Le sentiment de perte de la modernité tardive
Publié en novembre 2024. Par Books.
Le progrès n’est jamais total, il implique toujours des régressions ou des pertes. À chaque percée technologique, par exemple, des métiers disparaissent, qui n’ont plus lieu d’être. Autre exemple, plus général : l’industrialisation qui a permis une élévation extraordinaire du niveau de vie. Elle a aussi entraîné une dégradation de certains écosystèmes. Est-ce un bien ? Est-ce un mal ? Ce qui est certain, d’après le sociologue allemand vedette Andreas Reckwitz, c’est que l’Occident s’est distingué par son talent pour « minimiser, refouler, banaliser le prix du progrès », ainsi que le rapporte Stefan Reinecke dans le Tageszeitung. En somme, l’approche occidentale du progrès s’est longtemps résumée à l’expression triviale : « On ne fait pas d’omelette sans casser des œufs. »
Reckwitz a acquis une belle notoriété outre-Rhin en 2017 avec un ouvrage tournant autour du concept de « singularité ». Il voyait dans la distinction individualiste l’un des traits saillants de notre modernité.

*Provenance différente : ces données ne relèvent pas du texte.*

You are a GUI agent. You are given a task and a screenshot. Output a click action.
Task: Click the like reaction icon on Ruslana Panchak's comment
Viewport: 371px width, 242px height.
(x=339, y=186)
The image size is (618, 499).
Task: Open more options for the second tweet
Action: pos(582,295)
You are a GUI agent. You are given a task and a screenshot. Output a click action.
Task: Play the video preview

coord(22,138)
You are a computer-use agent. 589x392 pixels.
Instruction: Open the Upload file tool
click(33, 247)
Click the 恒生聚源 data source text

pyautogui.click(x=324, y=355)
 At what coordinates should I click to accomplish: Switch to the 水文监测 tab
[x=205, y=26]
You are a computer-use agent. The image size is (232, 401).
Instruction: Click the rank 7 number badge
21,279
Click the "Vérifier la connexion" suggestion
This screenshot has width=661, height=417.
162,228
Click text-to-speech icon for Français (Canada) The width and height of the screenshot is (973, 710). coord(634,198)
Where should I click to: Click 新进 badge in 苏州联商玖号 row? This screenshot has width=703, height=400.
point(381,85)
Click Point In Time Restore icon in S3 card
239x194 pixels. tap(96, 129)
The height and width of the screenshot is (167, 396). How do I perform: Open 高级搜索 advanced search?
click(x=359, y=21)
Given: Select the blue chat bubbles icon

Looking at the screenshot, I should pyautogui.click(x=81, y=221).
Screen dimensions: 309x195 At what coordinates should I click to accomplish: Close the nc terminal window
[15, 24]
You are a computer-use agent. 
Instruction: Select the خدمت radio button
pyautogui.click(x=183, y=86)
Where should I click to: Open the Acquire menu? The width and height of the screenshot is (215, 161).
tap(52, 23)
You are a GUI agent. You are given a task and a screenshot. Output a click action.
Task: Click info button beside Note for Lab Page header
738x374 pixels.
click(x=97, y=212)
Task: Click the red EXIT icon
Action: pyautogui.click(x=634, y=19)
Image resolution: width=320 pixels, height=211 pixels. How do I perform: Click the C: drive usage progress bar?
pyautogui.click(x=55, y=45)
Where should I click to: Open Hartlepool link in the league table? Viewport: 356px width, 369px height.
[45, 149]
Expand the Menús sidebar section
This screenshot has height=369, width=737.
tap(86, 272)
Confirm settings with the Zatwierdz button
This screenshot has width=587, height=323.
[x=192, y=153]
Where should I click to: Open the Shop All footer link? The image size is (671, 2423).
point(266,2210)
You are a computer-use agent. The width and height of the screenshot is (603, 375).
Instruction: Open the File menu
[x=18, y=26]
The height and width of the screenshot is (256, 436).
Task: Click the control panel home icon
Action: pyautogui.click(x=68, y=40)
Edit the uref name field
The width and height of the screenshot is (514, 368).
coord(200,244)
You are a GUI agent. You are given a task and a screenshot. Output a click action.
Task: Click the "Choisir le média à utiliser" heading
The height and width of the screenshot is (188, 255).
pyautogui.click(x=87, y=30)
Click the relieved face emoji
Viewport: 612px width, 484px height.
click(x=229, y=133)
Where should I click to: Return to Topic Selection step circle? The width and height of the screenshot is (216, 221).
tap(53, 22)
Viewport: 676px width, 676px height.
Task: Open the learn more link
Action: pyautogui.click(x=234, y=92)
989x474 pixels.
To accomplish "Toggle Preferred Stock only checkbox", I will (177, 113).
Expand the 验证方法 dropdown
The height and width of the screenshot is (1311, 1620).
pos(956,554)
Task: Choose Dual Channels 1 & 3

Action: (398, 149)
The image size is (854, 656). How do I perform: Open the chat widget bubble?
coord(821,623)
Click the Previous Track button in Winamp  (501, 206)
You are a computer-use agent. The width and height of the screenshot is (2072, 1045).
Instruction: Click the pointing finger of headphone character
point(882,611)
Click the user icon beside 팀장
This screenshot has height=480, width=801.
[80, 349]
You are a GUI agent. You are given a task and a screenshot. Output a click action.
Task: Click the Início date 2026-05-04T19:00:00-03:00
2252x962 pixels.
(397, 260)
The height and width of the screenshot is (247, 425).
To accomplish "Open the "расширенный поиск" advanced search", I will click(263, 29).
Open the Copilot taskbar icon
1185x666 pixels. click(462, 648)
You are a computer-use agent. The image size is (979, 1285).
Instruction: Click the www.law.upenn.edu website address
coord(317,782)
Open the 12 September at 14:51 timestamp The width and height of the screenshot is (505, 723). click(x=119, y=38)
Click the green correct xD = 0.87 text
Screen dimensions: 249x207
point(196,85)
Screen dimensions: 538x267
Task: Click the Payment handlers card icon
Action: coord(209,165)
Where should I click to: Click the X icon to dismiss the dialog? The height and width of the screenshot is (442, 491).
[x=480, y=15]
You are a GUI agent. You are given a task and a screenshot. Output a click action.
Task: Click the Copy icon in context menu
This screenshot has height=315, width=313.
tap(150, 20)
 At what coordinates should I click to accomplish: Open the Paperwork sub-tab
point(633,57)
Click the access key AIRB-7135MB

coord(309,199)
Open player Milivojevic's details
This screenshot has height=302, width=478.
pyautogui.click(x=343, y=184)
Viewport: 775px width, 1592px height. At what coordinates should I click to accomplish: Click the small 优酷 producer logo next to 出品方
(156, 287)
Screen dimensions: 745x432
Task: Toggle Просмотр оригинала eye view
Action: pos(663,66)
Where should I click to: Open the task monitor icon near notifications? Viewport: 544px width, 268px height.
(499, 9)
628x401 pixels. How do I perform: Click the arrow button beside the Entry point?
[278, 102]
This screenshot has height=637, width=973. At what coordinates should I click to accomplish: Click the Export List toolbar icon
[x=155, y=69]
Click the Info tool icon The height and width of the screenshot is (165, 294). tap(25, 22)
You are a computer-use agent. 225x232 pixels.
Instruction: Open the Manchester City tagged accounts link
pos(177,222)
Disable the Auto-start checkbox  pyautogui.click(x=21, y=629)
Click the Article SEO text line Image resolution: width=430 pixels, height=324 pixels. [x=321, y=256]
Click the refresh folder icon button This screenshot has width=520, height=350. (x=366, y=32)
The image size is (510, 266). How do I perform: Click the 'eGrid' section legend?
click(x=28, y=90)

Son « sens aigu de l’humeur du temps », écrit Reinecke, se retrouve dans le choix du concept auquel il consacre son nouvel ouvrage : la « perte ». « Face au Covid et aux guerres, au changement climatique et au déclin de l’Occident, la perte est un mot à la mode choisi avec pertinence », écrit-il. Car, au cours de ce que Reckwitz appelle la « modernité tardive », le sentiment de perte a connu une croissance exponentielle tandis que les stratégies et traitements pour y remédier ont explosé.
Le livre, remarque Reinecke, n’est pas toujours d’un accès facile et requiert un « lectorat patient et très concentré ». Il n’en demeure pas moins « une tentative intelligente, stimulante, ample, parfois assez rigide, de décrire en profondeur notre présent en Occident ».